(Beginning of INPUT FOR THIS TASK)
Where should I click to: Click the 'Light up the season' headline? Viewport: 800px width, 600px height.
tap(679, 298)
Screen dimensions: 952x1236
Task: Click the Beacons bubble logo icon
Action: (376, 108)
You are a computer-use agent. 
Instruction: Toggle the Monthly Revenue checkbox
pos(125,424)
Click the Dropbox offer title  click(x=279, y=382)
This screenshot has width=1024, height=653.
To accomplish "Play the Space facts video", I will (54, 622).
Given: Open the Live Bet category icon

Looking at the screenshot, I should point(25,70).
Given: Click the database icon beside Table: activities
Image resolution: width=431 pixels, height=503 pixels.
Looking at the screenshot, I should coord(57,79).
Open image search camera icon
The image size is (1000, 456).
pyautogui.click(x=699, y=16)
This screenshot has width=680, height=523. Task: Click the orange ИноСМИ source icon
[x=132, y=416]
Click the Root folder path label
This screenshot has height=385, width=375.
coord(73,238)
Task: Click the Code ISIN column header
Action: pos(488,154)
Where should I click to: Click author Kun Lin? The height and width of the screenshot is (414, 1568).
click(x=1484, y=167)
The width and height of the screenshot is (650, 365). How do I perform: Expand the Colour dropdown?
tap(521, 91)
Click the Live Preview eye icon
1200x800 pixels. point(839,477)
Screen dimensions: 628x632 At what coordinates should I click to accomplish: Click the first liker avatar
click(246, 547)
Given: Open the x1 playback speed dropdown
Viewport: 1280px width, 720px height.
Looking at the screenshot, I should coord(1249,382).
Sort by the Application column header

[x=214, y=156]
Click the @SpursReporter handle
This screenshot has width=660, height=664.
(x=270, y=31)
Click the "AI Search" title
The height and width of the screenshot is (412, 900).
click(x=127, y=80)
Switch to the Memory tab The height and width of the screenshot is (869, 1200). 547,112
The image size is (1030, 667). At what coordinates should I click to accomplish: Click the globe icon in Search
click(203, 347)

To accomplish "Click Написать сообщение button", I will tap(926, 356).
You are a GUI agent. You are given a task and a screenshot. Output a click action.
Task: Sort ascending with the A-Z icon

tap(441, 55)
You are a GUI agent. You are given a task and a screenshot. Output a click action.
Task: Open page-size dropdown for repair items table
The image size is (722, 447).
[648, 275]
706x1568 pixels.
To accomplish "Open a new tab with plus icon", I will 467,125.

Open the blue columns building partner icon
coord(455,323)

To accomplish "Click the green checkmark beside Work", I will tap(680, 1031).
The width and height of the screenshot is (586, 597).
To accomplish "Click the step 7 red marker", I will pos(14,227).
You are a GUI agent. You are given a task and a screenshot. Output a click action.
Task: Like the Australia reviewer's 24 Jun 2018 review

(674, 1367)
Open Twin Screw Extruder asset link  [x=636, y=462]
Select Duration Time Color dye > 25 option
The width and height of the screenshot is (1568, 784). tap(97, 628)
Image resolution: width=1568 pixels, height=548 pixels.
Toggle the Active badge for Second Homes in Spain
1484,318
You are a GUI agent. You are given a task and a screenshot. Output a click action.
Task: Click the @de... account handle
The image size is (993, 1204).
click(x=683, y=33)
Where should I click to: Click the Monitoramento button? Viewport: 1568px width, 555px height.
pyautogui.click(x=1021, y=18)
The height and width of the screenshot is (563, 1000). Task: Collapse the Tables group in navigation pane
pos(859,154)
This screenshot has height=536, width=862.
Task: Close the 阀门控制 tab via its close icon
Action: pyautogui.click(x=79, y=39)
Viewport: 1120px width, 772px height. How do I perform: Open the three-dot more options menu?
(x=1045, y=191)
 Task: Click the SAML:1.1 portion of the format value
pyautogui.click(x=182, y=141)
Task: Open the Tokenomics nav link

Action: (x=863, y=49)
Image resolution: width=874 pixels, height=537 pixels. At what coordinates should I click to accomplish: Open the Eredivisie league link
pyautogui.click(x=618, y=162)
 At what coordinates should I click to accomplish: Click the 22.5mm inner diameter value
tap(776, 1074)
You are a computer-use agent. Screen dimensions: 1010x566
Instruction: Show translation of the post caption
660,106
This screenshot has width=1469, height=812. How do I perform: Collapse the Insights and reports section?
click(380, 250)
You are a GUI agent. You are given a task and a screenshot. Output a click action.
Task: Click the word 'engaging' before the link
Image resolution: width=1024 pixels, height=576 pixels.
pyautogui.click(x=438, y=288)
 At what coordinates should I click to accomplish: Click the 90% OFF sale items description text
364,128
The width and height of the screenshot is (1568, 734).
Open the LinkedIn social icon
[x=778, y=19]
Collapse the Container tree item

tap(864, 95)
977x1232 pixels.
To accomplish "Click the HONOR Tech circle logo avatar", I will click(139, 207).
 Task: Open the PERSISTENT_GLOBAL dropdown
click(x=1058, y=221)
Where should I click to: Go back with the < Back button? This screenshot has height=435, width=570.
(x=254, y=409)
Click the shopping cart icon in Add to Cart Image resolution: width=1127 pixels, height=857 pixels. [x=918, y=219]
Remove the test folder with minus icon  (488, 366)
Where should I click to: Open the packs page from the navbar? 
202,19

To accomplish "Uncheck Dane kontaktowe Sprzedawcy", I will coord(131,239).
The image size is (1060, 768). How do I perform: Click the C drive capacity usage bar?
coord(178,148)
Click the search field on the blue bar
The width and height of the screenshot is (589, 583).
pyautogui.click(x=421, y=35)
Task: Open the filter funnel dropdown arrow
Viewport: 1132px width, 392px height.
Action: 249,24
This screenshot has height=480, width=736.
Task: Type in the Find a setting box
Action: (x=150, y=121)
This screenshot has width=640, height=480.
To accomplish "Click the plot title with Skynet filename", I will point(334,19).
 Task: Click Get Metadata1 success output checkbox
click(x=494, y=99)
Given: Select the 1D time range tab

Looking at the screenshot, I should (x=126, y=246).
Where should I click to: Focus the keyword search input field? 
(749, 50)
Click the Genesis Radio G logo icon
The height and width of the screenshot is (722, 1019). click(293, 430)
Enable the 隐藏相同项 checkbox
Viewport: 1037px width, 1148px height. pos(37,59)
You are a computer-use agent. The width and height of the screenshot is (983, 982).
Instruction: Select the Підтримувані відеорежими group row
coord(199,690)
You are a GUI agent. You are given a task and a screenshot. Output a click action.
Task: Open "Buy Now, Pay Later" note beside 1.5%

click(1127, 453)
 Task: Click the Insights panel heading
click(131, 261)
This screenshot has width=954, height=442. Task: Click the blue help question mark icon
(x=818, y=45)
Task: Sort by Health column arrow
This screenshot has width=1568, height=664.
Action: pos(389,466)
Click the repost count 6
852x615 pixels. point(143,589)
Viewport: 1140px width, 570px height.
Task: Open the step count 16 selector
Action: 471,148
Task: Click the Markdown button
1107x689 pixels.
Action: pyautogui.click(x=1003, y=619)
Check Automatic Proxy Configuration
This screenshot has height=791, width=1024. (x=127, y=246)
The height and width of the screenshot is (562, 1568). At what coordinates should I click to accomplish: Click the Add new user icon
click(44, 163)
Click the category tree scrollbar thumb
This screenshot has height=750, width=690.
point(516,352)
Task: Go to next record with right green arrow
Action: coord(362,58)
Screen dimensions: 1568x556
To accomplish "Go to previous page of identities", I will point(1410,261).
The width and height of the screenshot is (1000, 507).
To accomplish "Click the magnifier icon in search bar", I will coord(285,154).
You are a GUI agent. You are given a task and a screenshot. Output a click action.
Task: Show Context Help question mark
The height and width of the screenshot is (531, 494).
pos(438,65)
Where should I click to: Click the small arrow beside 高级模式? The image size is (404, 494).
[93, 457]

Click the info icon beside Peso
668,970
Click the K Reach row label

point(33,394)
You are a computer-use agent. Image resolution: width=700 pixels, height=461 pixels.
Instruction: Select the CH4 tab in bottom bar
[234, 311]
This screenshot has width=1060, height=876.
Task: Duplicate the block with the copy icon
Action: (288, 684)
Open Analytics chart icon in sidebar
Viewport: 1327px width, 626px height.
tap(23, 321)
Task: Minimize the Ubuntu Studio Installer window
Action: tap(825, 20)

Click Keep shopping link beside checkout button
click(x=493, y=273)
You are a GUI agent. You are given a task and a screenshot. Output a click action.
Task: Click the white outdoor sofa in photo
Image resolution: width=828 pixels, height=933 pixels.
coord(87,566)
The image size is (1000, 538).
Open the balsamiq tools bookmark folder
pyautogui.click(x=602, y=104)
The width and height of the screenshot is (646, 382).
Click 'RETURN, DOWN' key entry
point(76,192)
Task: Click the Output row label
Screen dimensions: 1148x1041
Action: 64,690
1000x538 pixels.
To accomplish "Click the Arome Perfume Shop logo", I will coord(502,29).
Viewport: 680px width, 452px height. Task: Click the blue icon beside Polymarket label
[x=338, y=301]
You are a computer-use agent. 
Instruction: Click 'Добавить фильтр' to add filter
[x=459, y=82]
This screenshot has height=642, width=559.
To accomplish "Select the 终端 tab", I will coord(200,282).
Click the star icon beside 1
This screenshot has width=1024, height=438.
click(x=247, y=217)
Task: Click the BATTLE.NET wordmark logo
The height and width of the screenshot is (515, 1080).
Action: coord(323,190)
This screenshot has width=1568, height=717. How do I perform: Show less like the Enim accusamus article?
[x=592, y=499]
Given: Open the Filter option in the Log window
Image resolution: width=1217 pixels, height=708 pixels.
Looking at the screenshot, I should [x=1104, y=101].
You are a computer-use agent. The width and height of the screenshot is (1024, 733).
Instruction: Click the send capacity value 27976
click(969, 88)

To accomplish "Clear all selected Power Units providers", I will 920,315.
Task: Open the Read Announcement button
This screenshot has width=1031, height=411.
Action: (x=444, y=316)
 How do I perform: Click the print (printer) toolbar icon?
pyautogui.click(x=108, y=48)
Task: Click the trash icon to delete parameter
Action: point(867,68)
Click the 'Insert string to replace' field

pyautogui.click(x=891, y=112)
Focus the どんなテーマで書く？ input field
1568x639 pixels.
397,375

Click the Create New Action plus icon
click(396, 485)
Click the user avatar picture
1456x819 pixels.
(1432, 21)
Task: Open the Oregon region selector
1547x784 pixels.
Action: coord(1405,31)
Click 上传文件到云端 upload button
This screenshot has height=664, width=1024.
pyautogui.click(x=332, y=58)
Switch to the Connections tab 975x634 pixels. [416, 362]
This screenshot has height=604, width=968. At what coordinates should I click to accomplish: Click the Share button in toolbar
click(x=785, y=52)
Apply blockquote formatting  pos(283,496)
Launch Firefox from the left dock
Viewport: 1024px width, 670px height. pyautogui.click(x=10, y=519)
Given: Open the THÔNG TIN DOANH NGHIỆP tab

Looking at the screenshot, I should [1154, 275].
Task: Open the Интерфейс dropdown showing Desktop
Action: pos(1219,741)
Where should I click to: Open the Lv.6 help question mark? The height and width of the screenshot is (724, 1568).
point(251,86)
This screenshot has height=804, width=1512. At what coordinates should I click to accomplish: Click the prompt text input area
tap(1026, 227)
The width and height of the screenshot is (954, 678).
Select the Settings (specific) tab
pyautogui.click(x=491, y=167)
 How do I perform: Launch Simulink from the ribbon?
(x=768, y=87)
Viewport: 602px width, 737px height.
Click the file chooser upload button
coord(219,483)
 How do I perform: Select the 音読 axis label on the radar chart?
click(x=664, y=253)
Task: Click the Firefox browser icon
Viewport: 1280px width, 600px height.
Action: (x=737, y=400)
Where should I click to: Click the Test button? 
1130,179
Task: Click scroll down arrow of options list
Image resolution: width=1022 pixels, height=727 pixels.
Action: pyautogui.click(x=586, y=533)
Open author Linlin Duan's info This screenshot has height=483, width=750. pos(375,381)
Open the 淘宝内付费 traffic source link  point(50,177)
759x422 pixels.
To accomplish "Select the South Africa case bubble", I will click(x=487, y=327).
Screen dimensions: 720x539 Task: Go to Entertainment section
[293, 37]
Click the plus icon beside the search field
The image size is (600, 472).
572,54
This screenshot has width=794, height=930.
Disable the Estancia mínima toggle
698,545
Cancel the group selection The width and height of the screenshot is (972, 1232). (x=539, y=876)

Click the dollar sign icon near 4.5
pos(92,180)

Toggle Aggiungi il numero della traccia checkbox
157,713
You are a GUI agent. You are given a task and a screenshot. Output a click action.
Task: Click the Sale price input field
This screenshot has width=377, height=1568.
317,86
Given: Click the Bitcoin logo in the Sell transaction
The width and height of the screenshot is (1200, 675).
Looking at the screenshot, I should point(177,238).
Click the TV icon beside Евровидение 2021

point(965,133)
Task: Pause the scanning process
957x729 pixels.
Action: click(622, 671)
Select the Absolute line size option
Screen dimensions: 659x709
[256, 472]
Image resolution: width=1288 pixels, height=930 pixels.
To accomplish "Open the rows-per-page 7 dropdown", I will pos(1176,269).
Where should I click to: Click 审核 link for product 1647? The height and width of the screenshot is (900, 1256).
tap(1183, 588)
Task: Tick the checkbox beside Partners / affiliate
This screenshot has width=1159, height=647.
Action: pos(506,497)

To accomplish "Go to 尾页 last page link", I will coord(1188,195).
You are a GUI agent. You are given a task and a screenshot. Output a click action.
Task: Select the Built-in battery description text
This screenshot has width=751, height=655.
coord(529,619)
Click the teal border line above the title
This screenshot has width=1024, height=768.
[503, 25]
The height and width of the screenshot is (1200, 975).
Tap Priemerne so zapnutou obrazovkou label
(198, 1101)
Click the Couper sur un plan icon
(End of INPUT FOR THIS TASK)
* [WHAT THE TASK REQUIRES]
Restate the data word for word. Begin at its first line, end at the line that contains "Given: Click the database", and include both.

* [EXERCISE ANSWER]
Where should I click to: Click the 'Light up the season' headline? Viewport: 800px width, 600px height.
tap(679, 298)
Screen dimensions: 952x1236
Task: Click the Beacons bubble logo icon
Action: (376, 108)
You are a computer-use agent. 
Instruction: Toggle the Monthly Revenue checkbox
pos(125,424)
Click the Dropbox offer title  click(x=279, y=382)
This screenshot has width=1024, height=653.
To accomplish "Play the Space facts video", I will (54, 622).
Given: Open the Live Bet category icon

Looking at the screenshot, I should point(25,70).
Given: Click the database icon beside Table: activities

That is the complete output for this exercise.